Toll signaling in Anopheline mosquitoes

Monday, November 16, 2015: 10:27 AM
206 AB (Convention Center)
Victoria Davidson , Division of Biology, Kansas State University, Manhattan, KS
Simon Blanford , Department of Entomology, Pennsylvania State University, University Park, PA
Matthew B. Thomas , Center for Infectious Disease Dynamics, Pennsylvania State University, University Park, PA
Kristin Michel , Division of Biology, Kansas State University, Manhattan, KS
The Toll pathway is a central regulator of immunity in insects and acts to induce transcription of genes that limit infection.  We aim to identify immune-functioning Toll-like receptors (TLRs), initiators of this signaling cascade, in Anopheles gambiae.  Phylogenetic analysis highlighted putative orthologs of immune-functioning Drosophila melanogaster genes, Toll and Tehao, in A. gambiae.  These genes have undergone duplication events in A. gambiae resulting in four distinct genes: Toll1A, Toll1B, Toll5A, and Toll5B.  We present here our efforts to utilize the fungus Beauveria bassiana I93-825 to activate the Toll pathway in A. gambiae to analyze immune-functioning TLRs.  The cuticle of 2-4 day old females was exposed by direct contact to an oil suspension of spores [1.24 x 109 spores/mL] applied to filter paper substrate.  The expression of key regulators REL1 (transcription factor) and Cactus (inhibitor) were knocked down by RNAi (injection of 69nL dsRNA [3µg/µL]).  Overall, we found infection with B. bassiana decreased median survival of A. gambiae by 10.17 ± 1.364 days compared to controls (T-test P=0.0033).  Knockdown of cactus increased survival after infection, while knockdown of REL1 decreased survival.
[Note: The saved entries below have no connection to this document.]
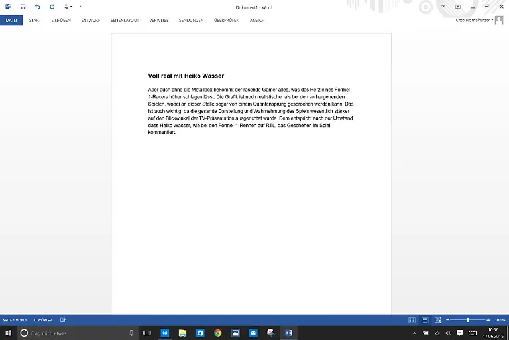Click the 0 WÖRTER word count
Viewport: 509px width, 340px height.
coord(43,320)
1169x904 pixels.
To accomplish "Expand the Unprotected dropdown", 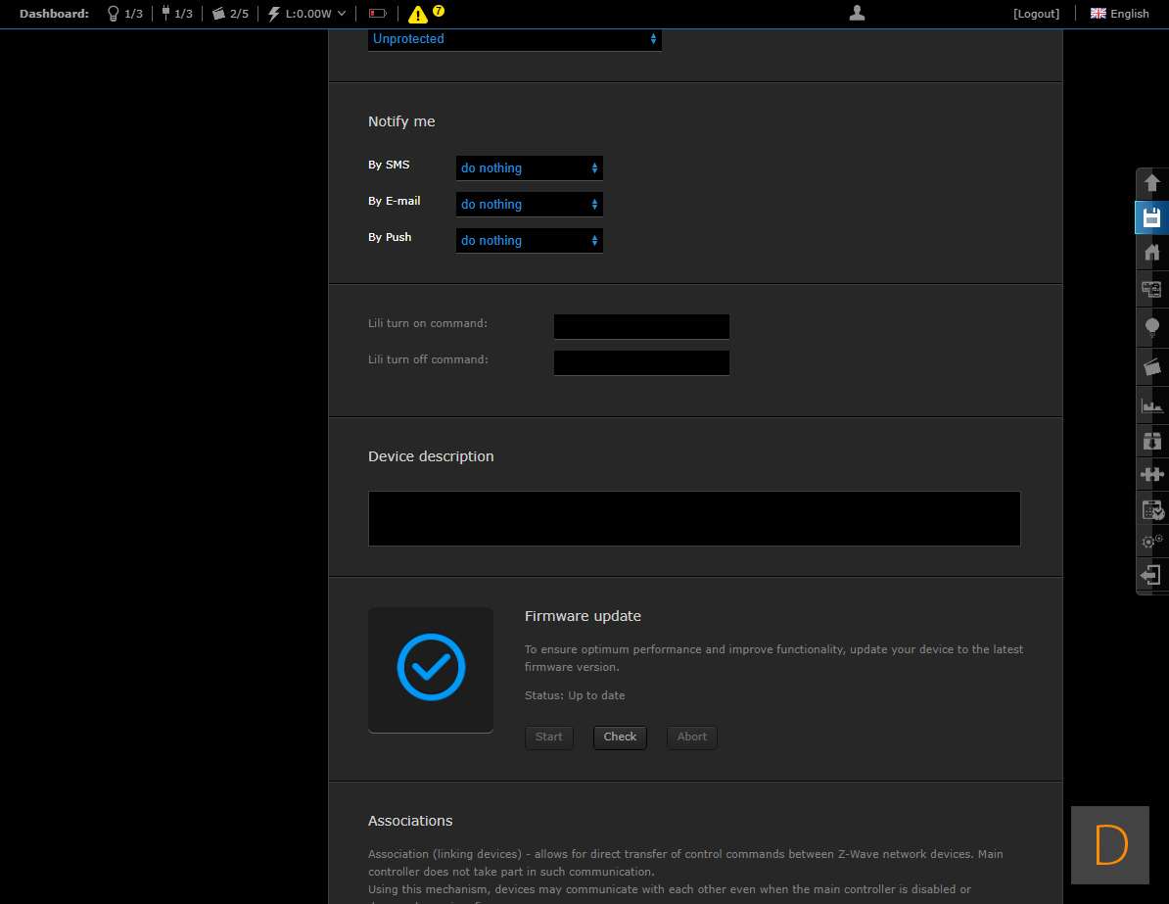I will pos(514,39).
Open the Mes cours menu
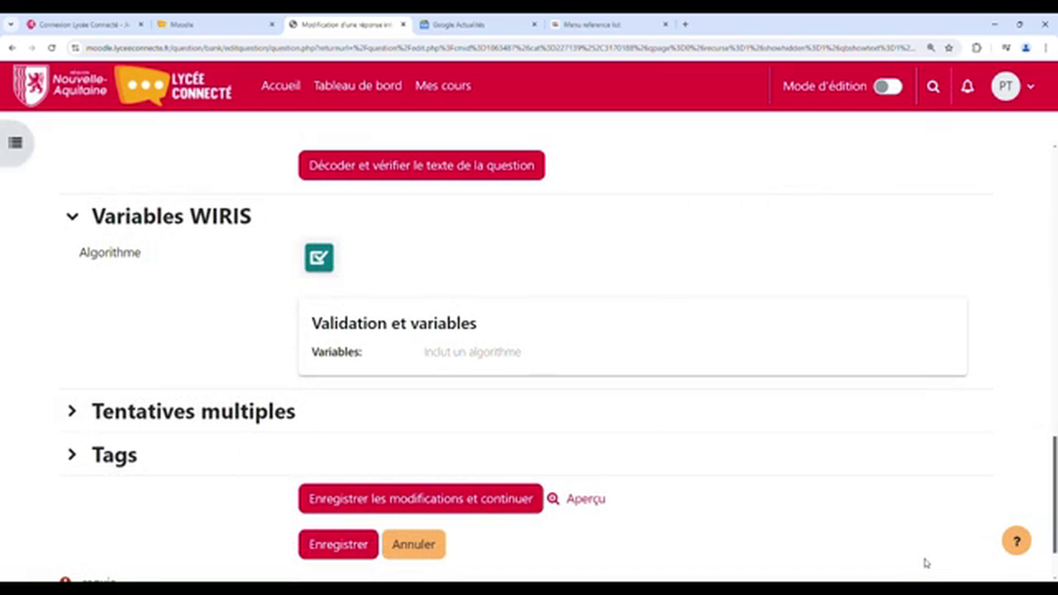Screen dimensions: 1058x595 pos(442,85)
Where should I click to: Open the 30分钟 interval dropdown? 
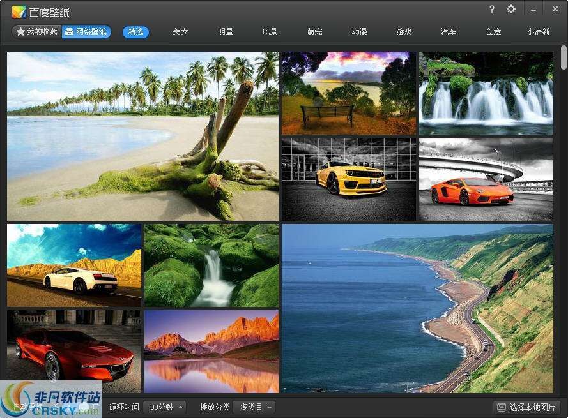(164, 407)
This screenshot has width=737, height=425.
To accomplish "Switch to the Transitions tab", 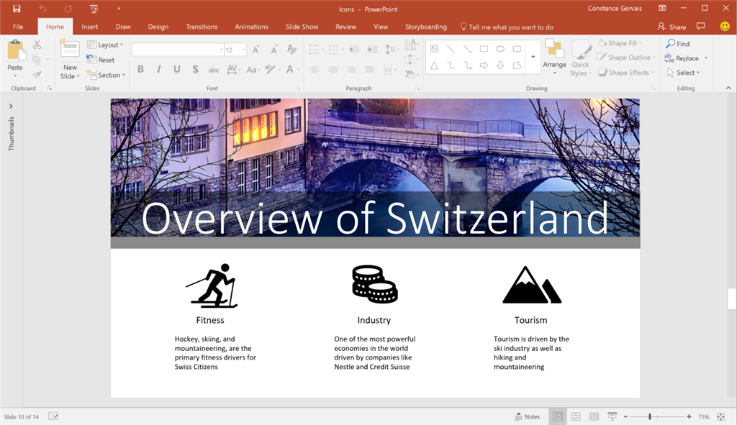I will 202,27.
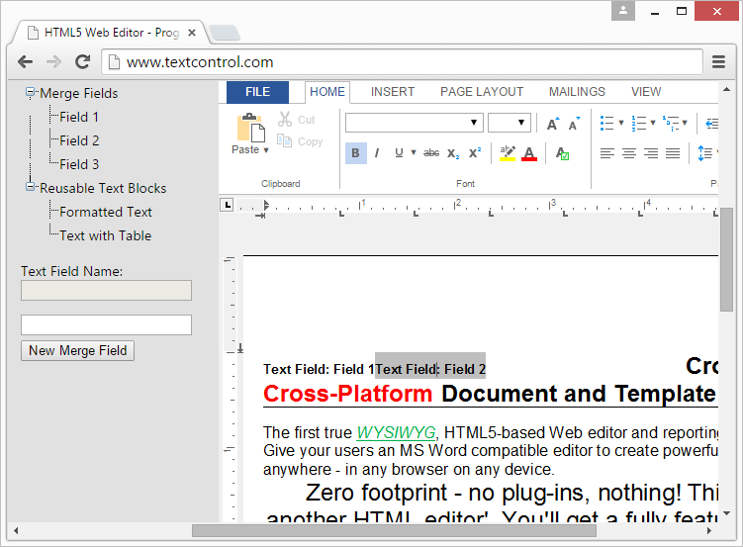Switch to the INSERT ribbon tab
This screenshot has height=547, width=743.
pos(393,92)
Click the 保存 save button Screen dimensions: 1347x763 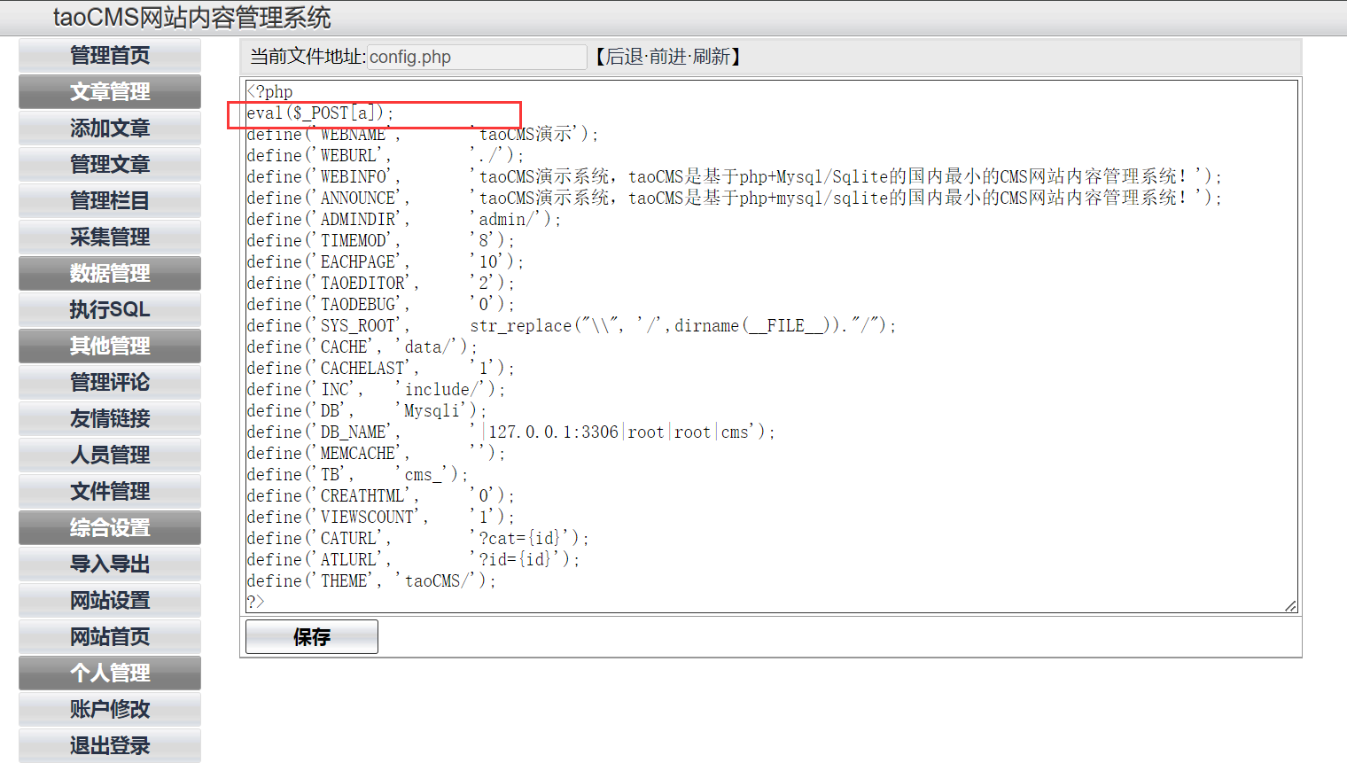(x=311, y=637)
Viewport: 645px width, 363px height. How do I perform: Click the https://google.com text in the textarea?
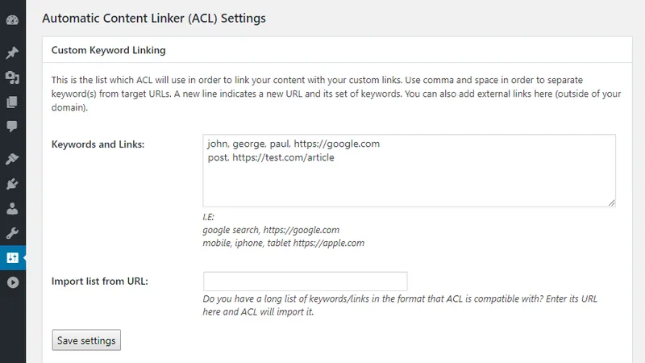coord(337,144)
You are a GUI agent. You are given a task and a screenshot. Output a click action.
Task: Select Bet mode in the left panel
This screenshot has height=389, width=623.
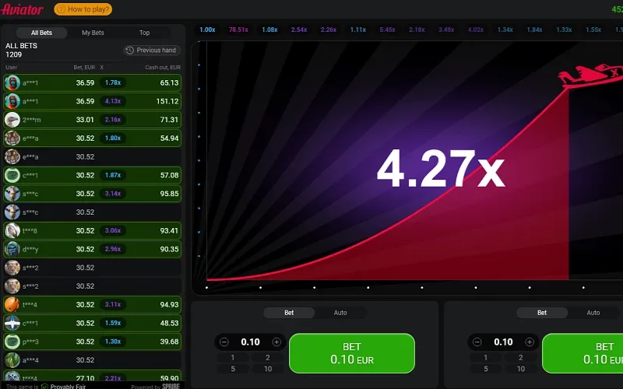tap(289, 313)
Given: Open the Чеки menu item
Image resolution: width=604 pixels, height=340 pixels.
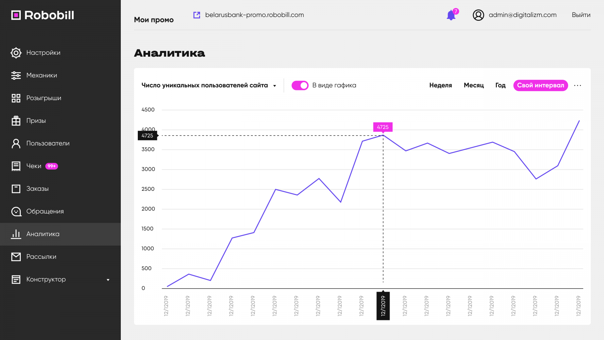Looking at the screenshot, I should pos(34,166).
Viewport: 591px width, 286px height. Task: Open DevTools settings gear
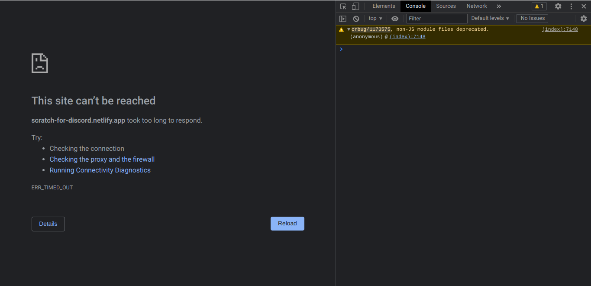(558, 6)
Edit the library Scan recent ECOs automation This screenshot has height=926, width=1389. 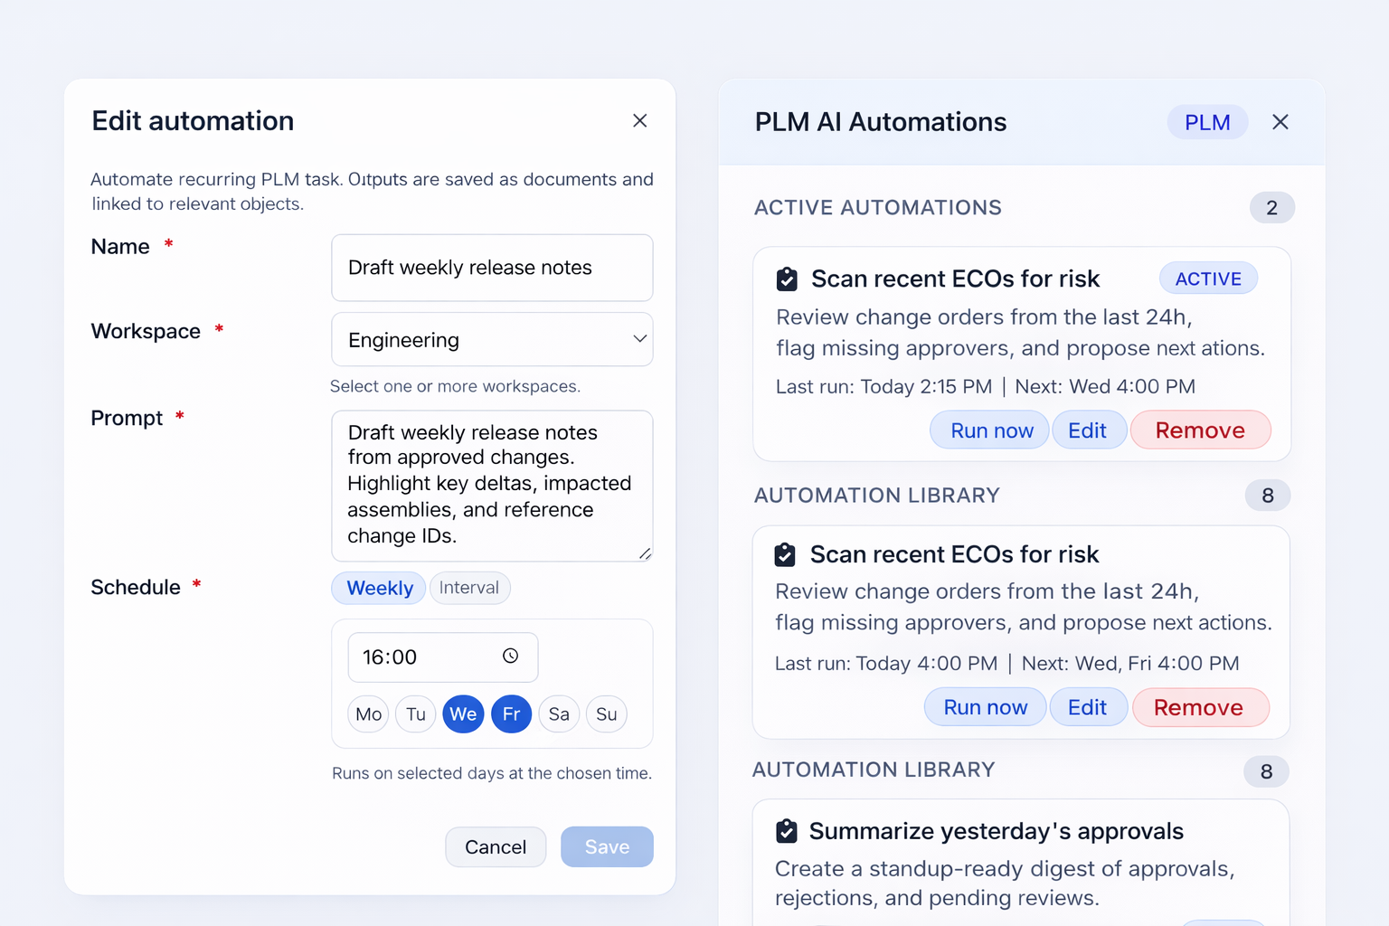click(1087, 707)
RT-qPCR analysis revealed 2-fold transcriptional upregulation of Cactus 4 days post exposure (2-Way ANOVA, P=0.0258).  The data show that B. bassiana can successfully probe the Toll pathway in A. gambiae, as knockdown of critical pathway components alters survivorship to fungal challenge.  Future studies aim to utilize this assay to search for putative immune-acting TLRs in A. gambiae.  Partial funding provided by the National Institutes of Health through R01-AI095842.